Source excerpt →

---+---

# Suspend/Resume on EEE PC 1015 PE



## outpaddling (Oct 12, 2011)

Hi all,

I'm looking for any suggestions for making suspend/resume work on FreeBSD 9.0-BETA3 on an ASUS EEE PC 1015 PE.

It was working on 8.2-RELEASE, with some cosmetic issues which I believe are related to the unfinished state of the intel29 driver.  The graphical console would be somewhat messed up following a resume (following any switch to and back from a virtual terminal, actually), but it would clean up as apps redrew their windows.

Unfortunately, the wireless driver (atheros 9285) has major problems on 8.2.  The atheros driver works great on 9.0-BETA3, but the system freezes on a blank text screen while trying to resume.

I've updated the latest development version of sysutils/desktop-installer to support the EEE PC with no additional manual configuration.  As of now, one can set up a fully functional desktop system on an EEE PC just by running the desktop-installer script after a basic OS installation, and following the on-screen instructions.

Suspend/resume is the last major issue remaining, and I'm out of ideas at the moment.  I've tried everything on http://wiki.freebsd.org/AsusEee.

I'd like to resolve this before submitting the next update for desktop-installer, which I'd love to do in time for 9.0-RELEASE.

As a side note, EasyPeasy (Modified Ubuntu for netbooks) hangs after resuming as well, although it does successfully redraw the X11 console, and can be gracefully shut down by tapping the power button.

Thanks.


----------

---+---

Exercise objective →
Copy the passage of the EEE PC suspend/resume post word for word, from "Unfortunately, the wireless" to "trying to resume.".

---+---

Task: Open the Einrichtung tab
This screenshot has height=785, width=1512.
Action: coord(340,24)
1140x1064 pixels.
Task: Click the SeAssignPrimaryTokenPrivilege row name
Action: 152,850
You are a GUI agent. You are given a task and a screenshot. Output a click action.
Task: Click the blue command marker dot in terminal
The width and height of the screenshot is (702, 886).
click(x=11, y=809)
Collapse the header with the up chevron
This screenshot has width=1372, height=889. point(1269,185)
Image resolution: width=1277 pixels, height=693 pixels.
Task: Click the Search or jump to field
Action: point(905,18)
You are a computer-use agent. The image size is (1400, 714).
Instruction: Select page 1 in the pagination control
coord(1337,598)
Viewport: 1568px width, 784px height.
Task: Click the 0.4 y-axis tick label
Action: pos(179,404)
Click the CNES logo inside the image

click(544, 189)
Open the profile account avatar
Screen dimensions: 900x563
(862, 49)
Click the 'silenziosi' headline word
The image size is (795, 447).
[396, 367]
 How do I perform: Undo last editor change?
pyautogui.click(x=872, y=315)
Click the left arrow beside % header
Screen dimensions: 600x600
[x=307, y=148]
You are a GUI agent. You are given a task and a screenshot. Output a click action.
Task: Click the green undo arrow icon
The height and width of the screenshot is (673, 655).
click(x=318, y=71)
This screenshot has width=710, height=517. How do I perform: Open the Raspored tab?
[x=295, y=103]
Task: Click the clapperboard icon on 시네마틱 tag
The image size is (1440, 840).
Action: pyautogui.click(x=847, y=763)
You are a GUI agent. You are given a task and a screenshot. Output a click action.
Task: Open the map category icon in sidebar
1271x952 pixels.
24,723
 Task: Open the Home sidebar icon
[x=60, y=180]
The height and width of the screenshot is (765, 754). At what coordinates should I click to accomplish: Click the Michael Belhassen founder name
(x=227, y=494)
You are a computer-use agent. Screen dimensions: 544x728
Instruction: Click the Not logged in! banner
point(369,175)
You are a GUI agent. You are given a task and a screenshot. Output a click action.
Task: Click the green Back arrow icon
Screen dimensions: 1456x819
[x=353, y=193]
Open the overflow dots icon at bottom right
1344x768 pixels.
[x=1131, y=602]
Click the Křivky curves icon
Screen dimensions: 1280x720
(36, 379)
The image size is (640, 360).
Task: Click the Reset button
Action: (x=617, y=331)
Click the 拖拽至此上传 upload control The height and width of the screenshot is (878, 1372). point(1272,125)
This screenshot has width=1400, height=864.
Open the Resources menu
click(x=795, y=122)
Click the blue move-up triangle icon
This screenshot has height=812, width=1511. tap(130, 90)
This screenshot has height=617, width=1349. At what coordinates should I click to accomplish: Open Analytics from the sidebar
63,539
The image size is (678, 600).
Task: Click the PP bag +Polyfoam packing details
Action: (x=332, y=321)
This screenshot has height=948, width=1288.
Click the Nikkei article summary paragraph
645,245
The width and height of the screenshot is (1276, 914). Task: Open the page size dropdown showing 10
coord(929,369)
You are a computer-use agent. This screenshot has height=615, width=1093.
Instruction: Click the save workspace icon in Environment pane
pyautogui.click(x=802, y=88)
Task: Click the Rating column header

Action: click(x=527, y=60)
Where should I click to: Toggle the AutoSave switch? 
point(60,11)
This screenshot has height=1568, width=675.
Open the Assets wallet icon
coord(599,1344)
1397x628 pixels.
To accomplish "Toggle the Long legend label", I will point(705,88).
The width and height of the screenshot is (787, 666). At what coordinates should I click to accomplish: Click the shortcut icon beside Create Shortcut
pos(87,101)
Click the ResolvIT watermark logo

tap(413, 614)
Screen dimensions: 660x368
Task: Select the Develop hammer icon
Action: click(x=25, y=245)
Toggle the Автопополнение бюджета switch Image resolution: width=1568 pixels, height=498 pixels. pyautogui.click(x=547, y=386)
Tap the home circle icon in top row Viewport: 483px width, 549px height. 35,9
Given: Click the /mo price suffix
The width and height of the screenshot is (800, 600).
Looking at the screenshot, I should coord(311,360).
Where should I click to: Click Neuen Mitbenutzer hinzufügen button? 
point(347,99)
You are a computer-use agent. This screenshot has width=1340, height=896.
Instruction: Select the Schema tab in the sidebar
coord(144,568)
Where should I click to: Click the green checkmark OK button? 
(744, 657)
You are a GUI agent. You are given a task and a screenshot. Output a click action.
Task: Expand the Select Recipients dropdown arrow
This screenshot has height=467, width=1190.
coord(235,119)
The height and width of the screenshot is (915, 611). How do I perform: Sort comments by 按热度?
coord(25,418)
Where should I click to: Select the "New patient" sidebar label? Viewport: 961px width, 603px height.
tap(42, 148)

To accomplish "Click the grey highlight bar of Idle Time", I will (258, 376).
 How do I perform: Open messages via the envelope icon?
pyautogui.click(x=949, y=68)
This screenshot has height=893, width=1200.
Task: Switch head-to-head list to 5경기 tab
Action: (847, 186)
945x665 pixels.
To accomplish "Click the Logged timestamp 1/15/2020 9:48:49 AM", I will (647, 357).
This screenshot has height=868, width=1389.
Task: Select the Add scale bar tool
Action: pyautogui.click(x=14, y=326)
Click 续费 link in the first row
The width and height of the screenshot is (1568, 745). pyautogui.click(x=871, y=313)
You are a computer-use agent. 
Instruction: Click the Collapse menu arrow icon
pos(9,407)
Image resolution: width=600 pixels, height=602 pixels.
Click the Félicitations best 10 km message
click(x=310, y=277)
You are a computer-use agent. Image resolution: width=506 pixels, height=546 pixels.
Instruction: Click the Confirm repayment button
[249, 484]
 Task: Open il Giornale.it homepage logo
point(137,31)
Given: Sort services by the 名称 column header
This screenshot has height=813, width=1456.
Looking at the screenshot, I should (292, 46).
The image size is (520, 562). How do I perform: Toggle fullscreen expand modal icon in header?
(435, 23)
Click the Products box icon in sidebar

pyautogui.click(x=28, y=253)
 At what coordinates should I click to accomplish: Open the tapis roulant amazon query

---+---

Worked answer →
Unfortunately, the wireless driver (atheros 9285) has major problems on 8.2.  The atheros driver works great on 9.0-BETA3, but the system freezes on a blank text screen while trying to resume.